Recentemente, em maio de 2015, decisão de primeiro grau da Justiça paulista julgou procedentes os pedidos formulados em ação civil pública para condenar o proprietário de uma área contaminada a promover nova remediação, restituindo-lhe "integralmente o equilíbrio ecológico", tendo como metas Valores de Referência de Qualidade da Cetesb (processo 1032789-75.2013.8.26.0100).

Trata-se de importante precedente, que ainda deverá ser analisada em grau de apelação, e traz questionamentos importantes para o tratamento jurídico do gerenciamento de áreas contaminadas.  

A Lei Estadual paulista 13.577/2009 e a Resolução Conama 420/2009 traçaram as balizas jurídicas para o gerenciamento de áreas contaminadas seguindo a tendência internacional de determinar diferentes valores de tolerância à presença de contaminação, conforme o uso pretendido para a área. Foram previstos três níveis de valores: (a) de intervenção, para os casos em que há riscos à saúde humana; (b)  de prevenção, para os casos de riscos à qualidade do solo e da água subterrânea; e (c) de referência de qualidade, que indicam o "solo como limpo ou a qualidade natural da água subterrânea" (artigo 3º, incisos. XXII, XXIII e XXIV da Lei Estadual).
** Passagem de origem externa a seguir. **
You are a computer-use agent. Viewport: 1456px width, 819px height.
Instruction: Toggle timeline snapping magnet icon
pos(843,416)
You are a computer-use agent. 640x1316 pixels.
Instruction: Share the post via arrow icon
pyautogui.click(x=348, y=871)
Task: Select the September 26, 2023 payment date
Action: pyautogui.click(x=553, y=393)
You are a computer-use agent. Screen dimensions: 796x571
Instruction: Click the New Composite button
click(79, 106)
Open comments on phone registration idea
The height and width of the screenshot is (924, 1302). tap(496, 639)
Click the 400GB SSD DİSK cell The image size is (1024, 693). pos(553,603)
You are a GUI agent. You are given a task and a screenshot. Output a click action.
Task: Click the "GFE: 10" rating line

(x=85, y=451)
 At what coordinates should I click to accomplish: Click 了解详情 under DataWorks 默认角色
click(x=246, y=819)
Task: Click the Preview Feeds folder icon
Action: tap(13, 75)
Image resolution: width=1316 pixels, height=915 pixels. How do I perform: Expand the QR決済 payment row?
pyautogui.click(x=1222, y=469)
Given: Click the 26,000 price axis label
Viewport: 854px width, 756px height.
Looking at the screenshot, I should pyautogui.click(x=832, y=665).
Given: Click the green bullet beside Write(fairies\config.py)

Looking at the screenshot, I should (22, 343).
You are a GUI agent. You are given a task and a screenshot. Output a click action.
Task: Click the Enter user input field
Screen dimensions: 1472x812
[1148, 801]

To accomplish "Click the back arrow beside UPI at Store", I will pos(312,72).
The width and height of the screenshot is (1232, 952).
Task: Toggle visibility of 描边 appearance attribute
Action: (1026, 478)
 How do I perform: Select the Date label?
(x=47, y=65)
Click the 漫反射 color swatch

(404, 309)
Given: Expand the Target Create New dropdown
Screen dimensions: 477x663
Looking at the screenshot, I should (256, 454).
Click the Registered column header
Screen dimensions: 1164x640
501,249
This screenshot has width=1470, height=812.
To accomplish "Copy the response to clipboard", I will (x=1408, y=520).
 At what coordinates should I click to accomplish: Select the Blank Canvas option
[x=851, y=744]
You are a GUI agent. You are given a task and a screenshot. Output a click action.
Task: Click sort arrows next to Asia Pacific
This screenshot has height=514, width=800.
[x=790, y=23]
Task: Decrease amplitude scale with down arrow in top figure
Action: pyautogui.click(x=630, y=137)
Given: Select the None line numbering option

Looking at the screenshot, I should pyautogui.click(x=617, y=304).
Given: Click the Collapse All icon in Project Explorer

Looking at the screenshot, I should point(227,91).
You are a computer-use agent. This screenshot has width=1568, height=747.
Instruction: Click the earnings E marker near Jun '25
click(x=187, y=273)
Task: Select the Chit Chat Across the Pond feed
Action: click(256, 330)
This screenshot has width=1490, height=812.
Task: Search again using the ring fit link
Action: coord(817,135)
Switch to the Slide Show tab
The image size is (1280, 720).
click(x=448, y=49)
Ainda, de acordo com os artigos 10 e 11 da Lei Estadual, apenas na hipótese de riscos à saúde humana (valores de intervenção), a continuidade de atividades será impedida. Riscos ao meio ambiente (valores de prevenção) implicariam, em princípio, apenas a obrigação de monitoramento dos impactos. Daí a noção de tolerância ao impacto ambiental como uma fórmula para sopesar o gerenciamento de riscos ambientais, conforme o uso pretendido, com o desenvolvimento de atividades que possuem importância socioeconômica, o que tende a realizar o princípio do desenvolvimento sustentável.   

Contudo, o Ministério Público vem questionando a constitucionalidade dessas normas, uma vez que, segundo o parquet, a tolerância à contaminação, em qualquer nível, violaria o direito fundamental ao meio ambiente e o princípio da precaução. No julgamento da ADIn estadual 0210197-50.2011.8.26.0000, o Tribunal de Justiça entendeu que o artigo 10 não é inconstitucional, pois contém apenas "critérios de prevenção para o exercício das atividades econômicas. Não cuida, portanto, de hipóteses de incerteza quanto ao dano ambiental, nas quais incide o princípio da precaução, mas de critérios de avaliação a serem desenvolvidos com base em conceitos toxicológicos que, além de permitirem o exercício de atividades relevantes do ponto de vista econômico e social, previna a ocorrência de transformações prejudiciais ao ser humano e ao meio ambiente".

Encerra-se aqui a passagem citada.